* **Task directions**
Copy the data that follows exactly, and include none of its images.

Records excerpted from a collection
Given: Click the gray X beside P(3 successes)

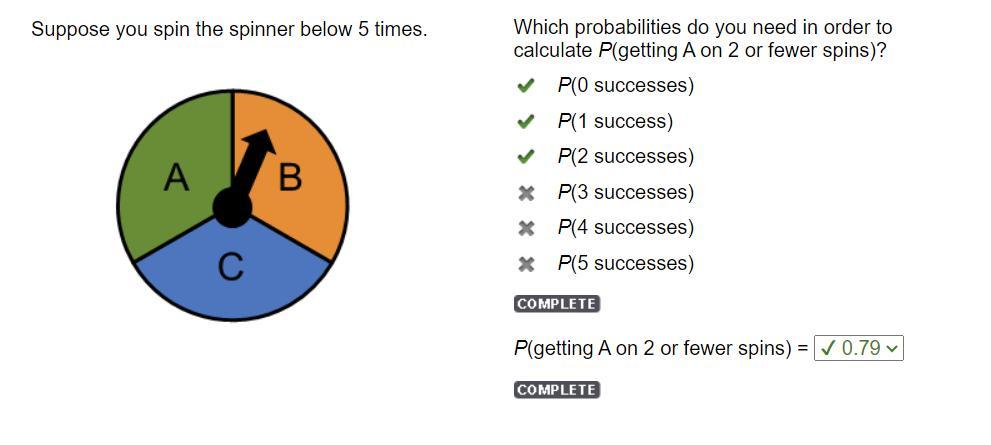Looking at the screenshot, I should coord(526,193).
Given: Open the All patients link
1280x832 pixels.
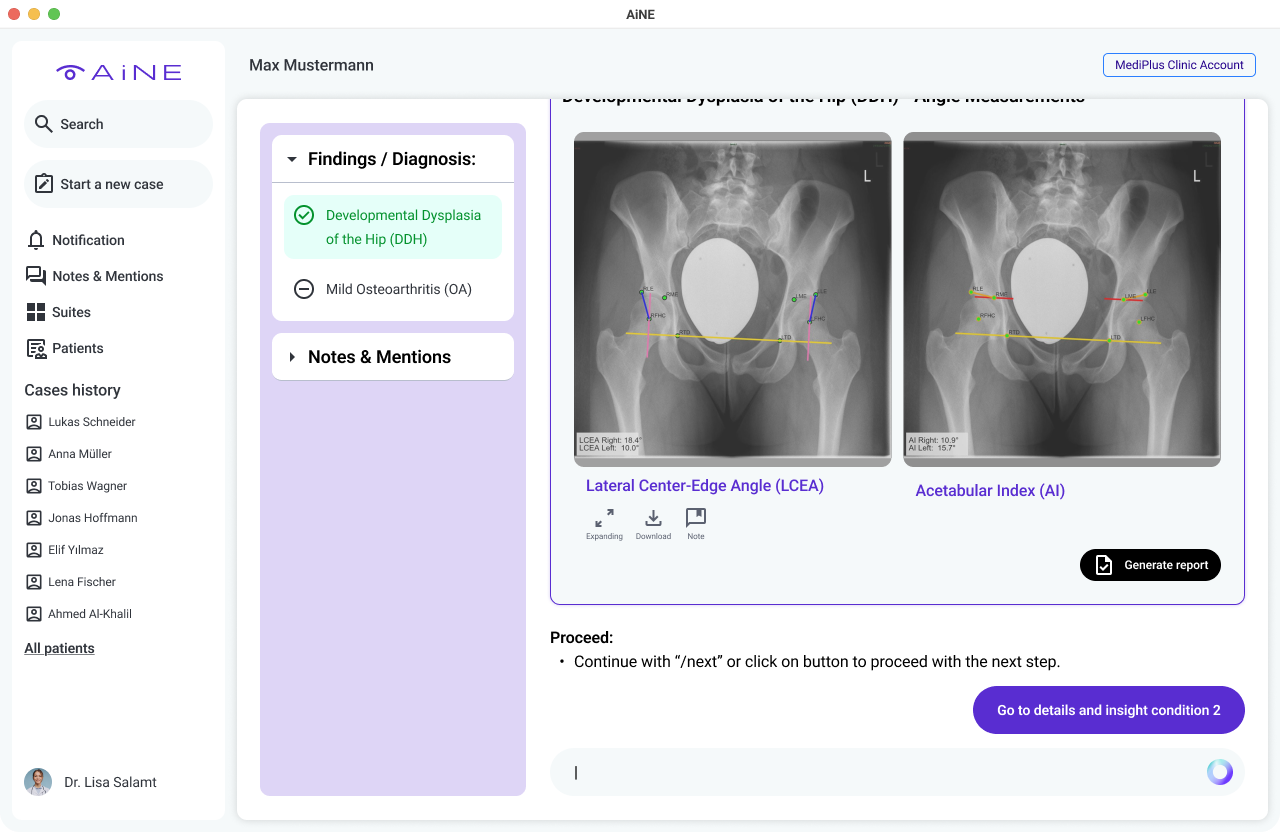Looking at the screenshot, I should click(59, 648).
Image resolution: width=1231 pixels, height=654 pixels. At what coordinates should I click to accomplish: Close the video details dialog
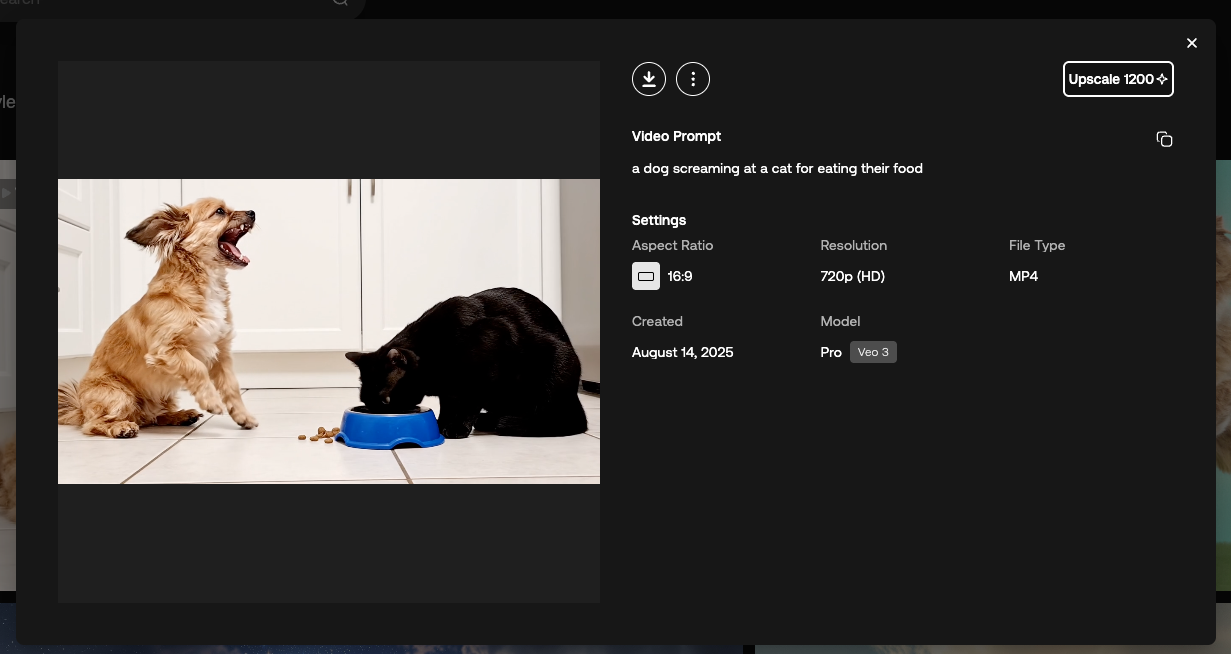[1191, 43]
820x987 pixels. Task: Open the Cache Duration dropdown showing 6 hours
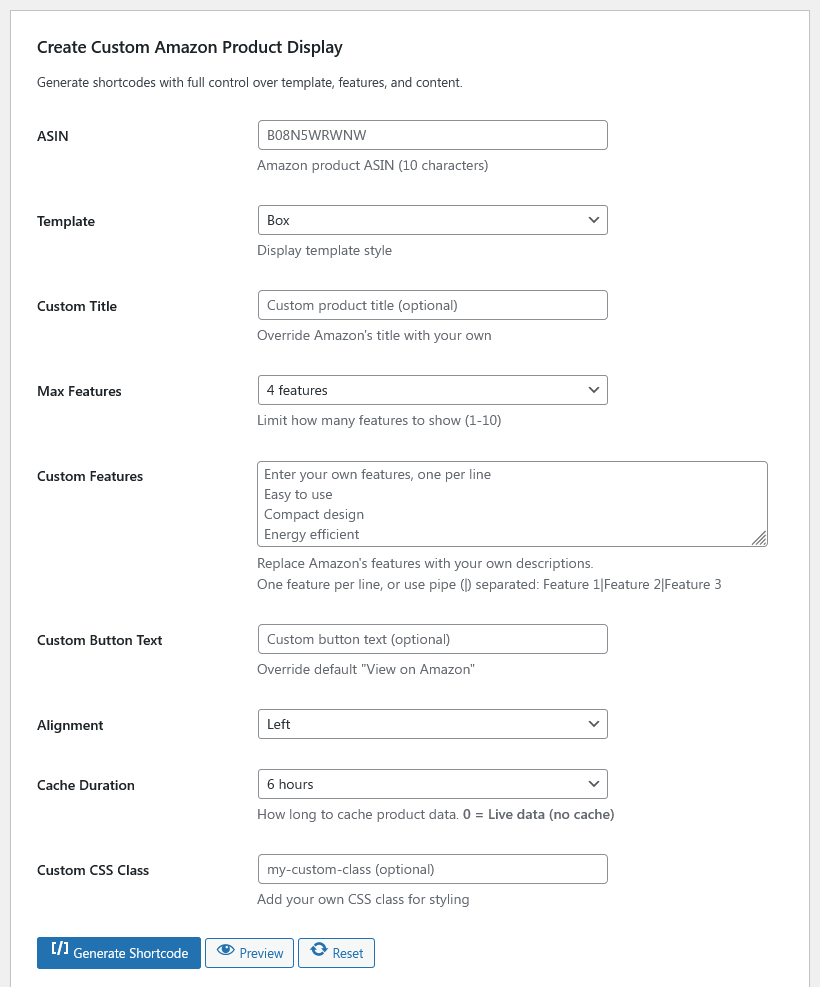[432, 783]
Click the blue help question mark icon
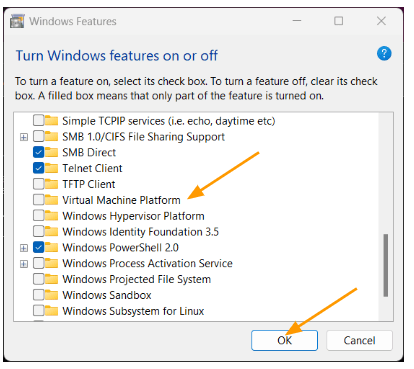Viewport: 414px width, 369px height. point(384,53)
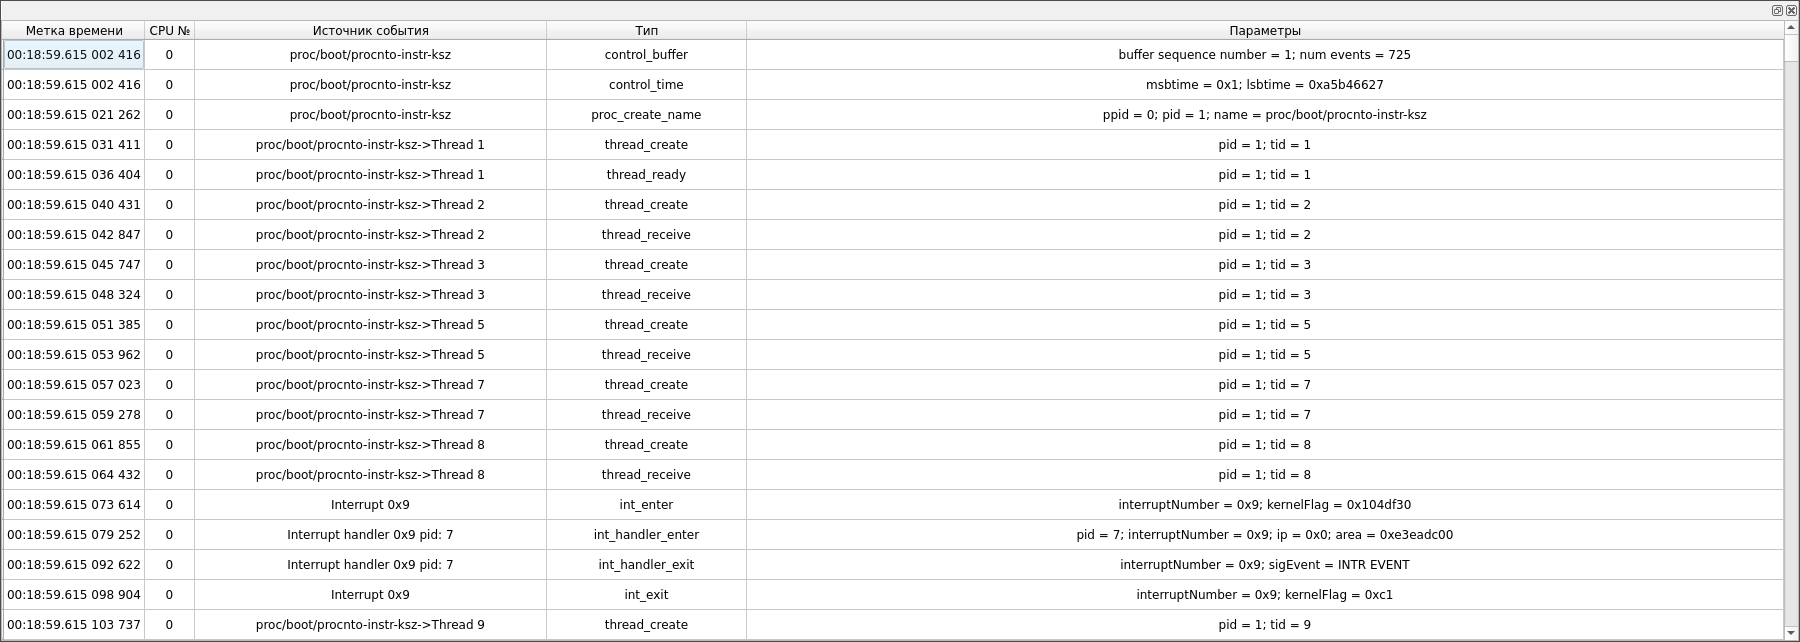Image resolution: width=1800 pixels, height=642 pixels.
Task: Select the control_time type cell
Action: [x=646, y=85]
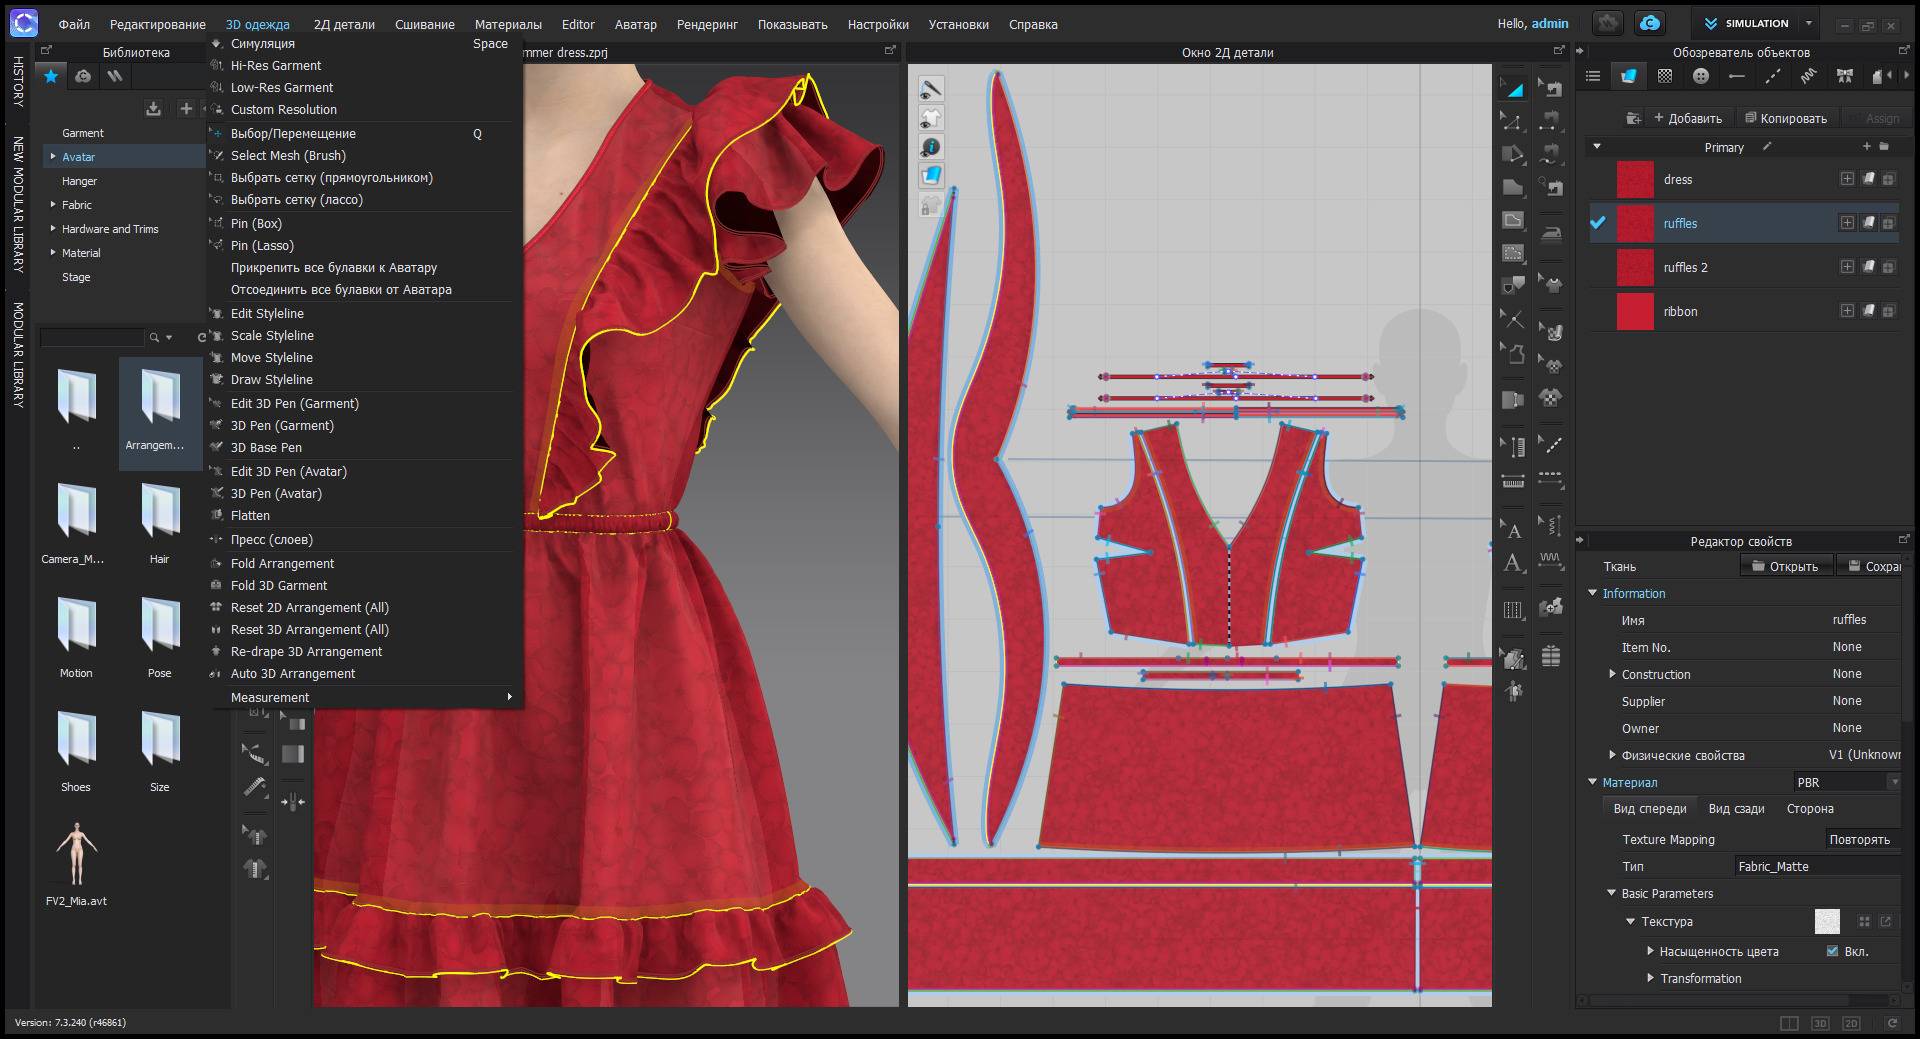1920x1039 pixels.
Task: Switch to Вид сзади material side
Action: [x=1736, y=809]
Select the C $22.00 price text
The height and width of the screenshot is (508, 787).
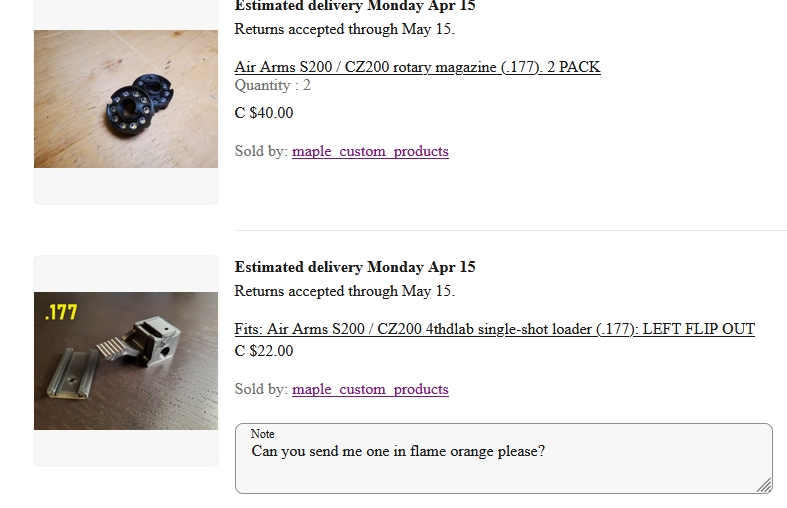point(264,350)
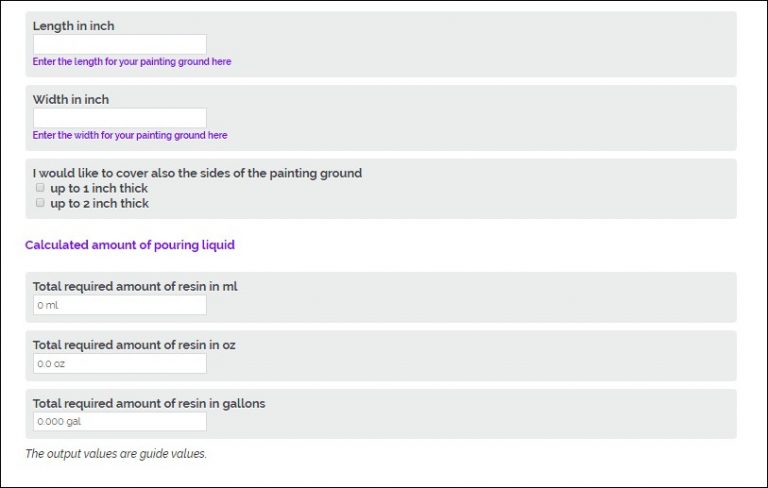Click the "up to 1 inch thick" label text
Viewport: 768px width, 488px height.
(99, 188)
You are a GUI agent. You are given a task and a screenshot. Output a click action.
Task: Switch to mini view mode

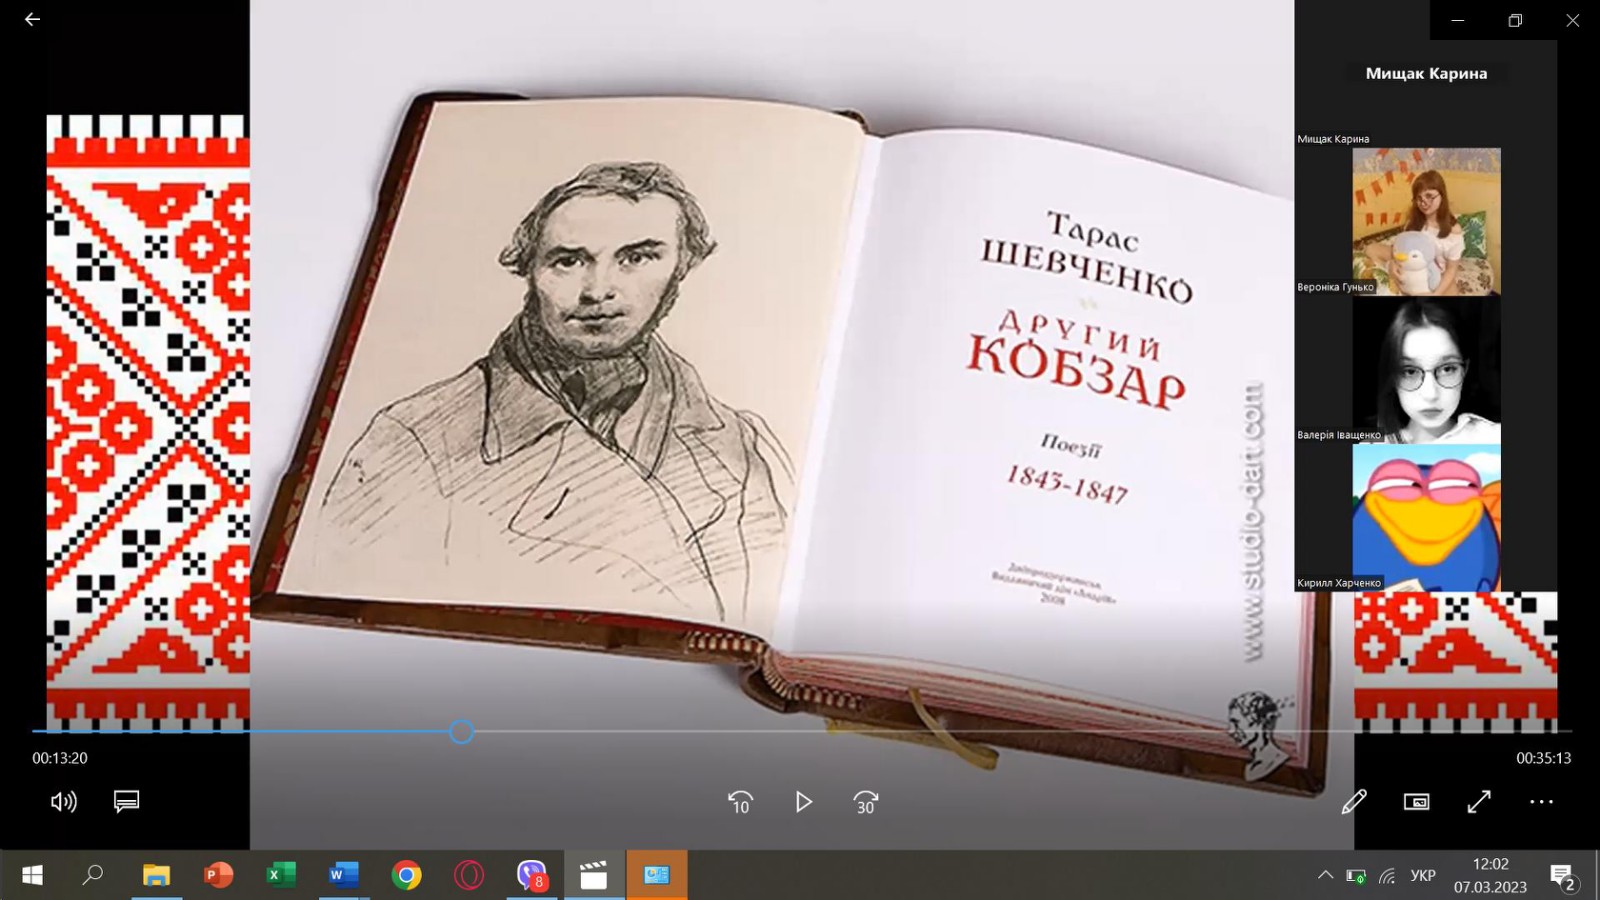1416,802
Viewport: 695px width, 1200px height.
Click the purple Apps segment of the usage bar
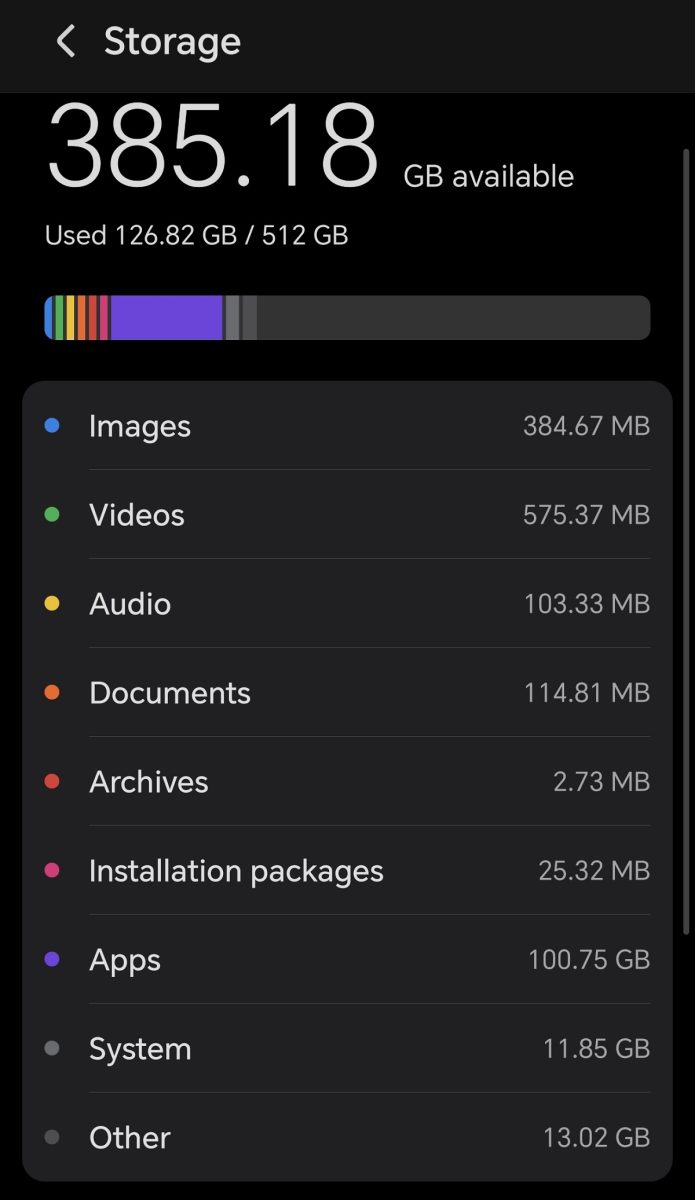(x=165, y=317)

* **Response to the task**
Given: Click the gray X beside P(3 successes)

Looking at the screenshot, I should coord(526,193).
Given: Open the All patients link
1280x832 pixels.
Looking at the screenshot, I should click(59, 648).
Image resolution: width=1231 pixels, height=654 pixels. At what coordinates should I click to accomplish: Close the video details dialog
[1191, 43]
820x987 pixels. Task: Open the Cache Duration dropdown showing 6 hours
[432, 783]
Click the blue help question mark icon
Viewport: 414px width, 369px height. point(384,53)
Image resolution: width=1800 pixels, height=642 pixels.
Task: Select the control_time type cell
Action: [x=646, y=85]
1920x1039 pixels.
Task: Switch to Вид сзади material side
Action: [x=1736, y=809]
Select the C $22.00 price text
The height and width of the screenshot is (508, 787).
point(264,350)
Click the "up to 1 inch thick" label text
Viewport: 768px width, 488px height.
(99, 188)
You are a GUI agent. You are given a task and a screenshot. Output a click action.
Task: Switch to mini view mode

1416,802
Viewport: 695px width, 1200px height.
Click the purple Apps segment of the usage bar
(x=165, y=317)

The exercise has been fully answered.